§ **GOALS**:
A) Translate this sentence from the devlog into French: "This challenge ends when the music says so!"
B) Reproduce the part of the devlog that begins at the words "- The Final" and stops after "music says so!".

§ **PAGE TEXT**:
▽
Devlog #10 - Loops and circles
Lately I've finally been able to work on the game on a long stretch! I've made a lot of progress in just a few days. Which means that I have tons of new content to share with you! Let's get started.
The End
As announced, I worked on the end of the level. In One Colorful Grid, the game concluded with a special challenge: a 8 bar long stretch where the beats were coming without interruption, and where any mistake would lead back to the previous layer. Kind of a "sudden death" survival mode, a hard final boss to beat.
One of the goal of Sound Horizon is to make the game easier and more accessible. But that being said, I still like the idea of a challenging task to conclude the level. A final test that the player must pass, to give them a memorable victory! So I kept that idea, but toned it down a little to make it manageable. But first, a new challenge means that we need to change the scenery. And what better way to rise the stakes than to literally rise to the sky?
Because it is a special challenge, this final part is a bit different from the rest:
- The beats are slower: instead of waiting a half note, the player must now wait a full bar. This means that they have to listen to full melodies and then repeat them.
- The Final ends after 16 bars: No score based on the player's input. It is a true survival mode, with a linear progression. This challenge ends when the music says so!
- Any mistake makes you fall down to the previous layer: Still sudden death. You must complete it with no failure!
So it's still a punishing challenge. Losing it not only means that you have to complete it again from the start, but it also means that you have to do the previous layer all over again! Oof. But it is actually not that hard as it seems. Because the notes are slower, and unlike previous layers don't play on top of each other. In the end it's mostly a Simon Says. Plus, I selected the melodies to make sure that they're easy to memorize. Overall, this layer is easier than the previous two! Although it's likely that stress alone will encourage players to make mistake, I believe that with perseverance, they'll eventually manage to pass this wall. It's the end of the level after all (not to say the game, since it'll be the only one for a while), so it's expected to face difficulty here.
A note on the implementation with Wwise: I had to cheat a bit to make it work! So far, the music only used vertical layering to switch between layers, but here it needed a sequential logic to enter and exit the final layer. The layer music is this time not a loop, but a 18 bars segment that needs to start precisely on the start of a bar (actually a pair of bars), and exit at the end to transition seamlessly with the base loop set at the 6th layer. But if the player fails and go back to layer 5, it needs to transition immediately to the loop while keeping the same position in the music! Wwise allows to write sequential logic, but there's only so much it can do. You can't condition the transitions properties based on a state. So while the start of the Final segment was easy (I wait for a custom cue to trigger a transition), the exit needed to manage two different transition (either immediate fade from Final to L5, or direct jump from Final to L6 at the end of the segment). For a while I was afraid this was not possible, but I eventually found a sneaky solution by dividing the Final segment into 3 sequential segments. F1 and F2 are respectively the first 8 bars and the next 8 ones, minus the last quarter note that is in F3. This way we know that a transition from F1 or F2 means that the player failed, and so we fade immediately back to L5 (the difference between F1 and F2 is that they don't target the same segment exactly), and at F3 it means that w're at the end, and so we'll transition to L6! It has a small side effect: the player can't lose at F3. I couldn't make it smaller than one quarter note, Wwise needs that time to prepare the transition. So game-design wise, the last melody must be small enough to ensure the victory before the actual end. Hey, at least it allows the player to better appreciate the music!
△
[Stored items]
▽
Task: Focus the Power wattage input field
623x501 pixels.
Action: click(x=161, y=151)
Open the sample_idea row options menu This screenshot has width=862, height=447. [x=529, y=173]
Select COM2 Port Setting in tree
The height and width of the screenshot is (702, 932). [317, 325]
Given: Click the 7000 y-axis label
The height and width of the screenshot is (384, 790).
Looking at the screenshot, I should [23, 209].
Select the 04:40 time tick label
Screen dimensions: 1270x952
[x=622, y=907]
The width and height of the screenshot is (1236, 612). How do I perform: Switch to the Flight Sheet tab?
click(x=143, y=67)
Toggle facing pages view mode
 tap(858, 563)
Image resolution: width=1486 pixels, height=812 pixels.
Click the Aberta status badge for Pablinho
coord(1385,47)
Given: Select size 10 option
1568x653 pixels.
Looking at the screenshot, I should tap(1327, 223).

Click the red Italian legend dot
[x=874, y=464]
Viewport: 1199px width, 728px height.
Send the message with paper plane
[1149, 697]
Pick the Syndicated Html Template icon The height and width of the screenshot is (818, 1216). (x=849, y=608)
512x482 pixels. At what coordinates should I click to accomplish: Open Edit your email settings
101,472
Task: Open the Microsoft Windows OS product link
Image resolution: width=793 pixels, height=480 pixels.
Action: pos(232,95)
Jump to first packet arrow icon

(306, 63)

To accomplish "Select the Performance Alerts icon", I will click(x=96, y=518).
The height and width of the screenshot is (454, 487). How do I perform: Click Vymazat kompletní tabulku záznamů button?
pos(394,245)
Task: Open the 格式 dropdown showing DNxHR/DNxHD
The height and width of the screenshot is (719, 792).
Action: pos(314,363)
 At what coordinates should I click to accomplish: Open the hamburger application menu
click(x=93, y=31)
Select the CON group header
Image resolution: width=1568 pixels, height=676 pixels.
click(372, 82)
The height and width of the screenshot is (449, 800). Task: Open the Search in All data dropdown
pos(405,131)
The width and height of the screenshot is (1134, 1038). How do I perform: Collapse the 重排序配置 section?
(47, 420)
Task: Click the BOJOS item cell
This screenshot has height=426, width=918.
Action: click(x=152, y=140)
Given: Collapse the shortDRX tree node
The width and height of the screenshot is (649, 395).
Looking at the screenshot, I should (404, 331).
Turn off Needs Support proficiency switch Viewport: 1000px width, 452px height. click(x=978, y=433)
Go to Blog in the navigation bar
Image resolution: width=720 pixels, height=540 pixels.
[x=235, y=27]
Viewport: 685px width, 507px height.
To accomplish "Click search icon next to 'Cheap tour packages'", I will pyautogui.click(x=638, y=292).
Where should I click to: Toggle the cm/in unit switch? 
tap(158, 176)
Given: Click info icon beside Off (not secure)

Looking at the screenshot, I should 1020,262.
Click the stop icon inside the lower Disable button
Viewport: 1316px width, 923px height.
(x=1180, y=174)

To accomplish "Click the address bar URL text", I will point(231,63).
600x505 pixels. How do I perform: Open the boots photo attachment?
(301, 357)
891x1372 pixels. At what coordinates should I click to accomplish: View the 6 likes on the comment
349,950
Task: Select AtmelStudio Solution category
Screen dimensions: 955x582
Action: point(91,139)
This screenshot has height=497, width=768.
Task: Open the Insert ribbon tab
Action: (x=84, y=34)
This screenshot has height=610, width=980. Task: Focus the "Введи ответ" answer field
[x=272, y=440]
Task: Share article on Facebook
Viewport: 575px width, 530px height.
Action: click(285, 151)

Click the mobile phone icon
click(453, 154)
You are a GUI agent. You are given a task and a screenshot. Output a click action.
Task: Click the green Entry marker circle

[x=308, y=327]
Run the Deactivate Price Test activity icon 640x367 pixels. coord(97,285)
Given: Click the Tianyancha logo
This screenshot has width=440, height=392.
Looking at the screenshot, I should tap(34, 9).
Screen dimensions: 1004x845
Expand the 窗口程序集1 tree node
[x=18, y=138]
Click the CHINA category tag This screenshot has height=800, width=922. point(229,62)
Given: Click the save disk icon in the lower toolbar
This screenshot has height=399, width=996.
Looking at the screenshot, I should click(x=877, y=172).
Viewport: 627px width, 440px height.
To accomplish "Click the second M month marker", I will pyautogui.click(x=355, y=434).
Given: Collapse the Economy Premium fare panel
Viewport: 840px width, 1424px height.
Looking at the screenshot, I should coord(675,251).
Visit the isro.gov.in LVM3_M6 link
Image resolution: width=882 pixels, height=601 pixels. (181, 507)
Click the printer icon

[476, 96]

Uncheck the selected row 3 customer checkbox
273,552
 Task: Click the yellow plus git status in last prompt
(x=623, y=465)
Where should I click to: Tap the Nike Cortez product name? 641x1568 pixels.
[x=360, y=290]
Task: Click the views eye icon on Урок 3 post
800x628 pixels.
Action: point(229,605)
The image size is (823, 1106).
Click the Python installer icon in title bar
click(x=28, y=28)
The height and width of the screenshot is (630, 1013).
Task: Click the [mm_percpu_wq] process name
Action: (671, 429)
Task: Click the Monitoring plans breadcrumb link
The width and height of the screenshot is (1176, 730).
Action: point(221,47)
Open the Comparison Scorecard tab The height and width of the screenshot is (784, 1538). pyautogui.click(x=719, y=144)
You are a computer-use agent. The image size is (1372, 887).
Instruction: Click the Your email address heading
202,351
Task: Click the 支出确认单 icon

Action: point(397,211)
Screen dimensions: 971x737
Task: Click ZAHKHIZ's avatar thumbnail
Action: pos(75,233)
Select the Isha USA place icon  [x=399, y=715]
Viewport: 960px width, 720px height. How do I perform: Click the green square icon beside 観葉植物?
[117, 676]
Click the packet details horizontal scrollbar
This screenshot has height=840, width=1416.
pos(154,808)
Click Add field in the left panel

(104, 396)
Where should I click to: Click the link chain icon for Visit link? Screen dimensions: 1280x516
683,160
△
§ **THE RESPONSES**:
A) Ce défi prend fin quand la musique le décide !

B)
- The Final ends after 16 bars: No score based on the player's input. It is a true survival mode, with a linear progression. This challenge ends when the music says so!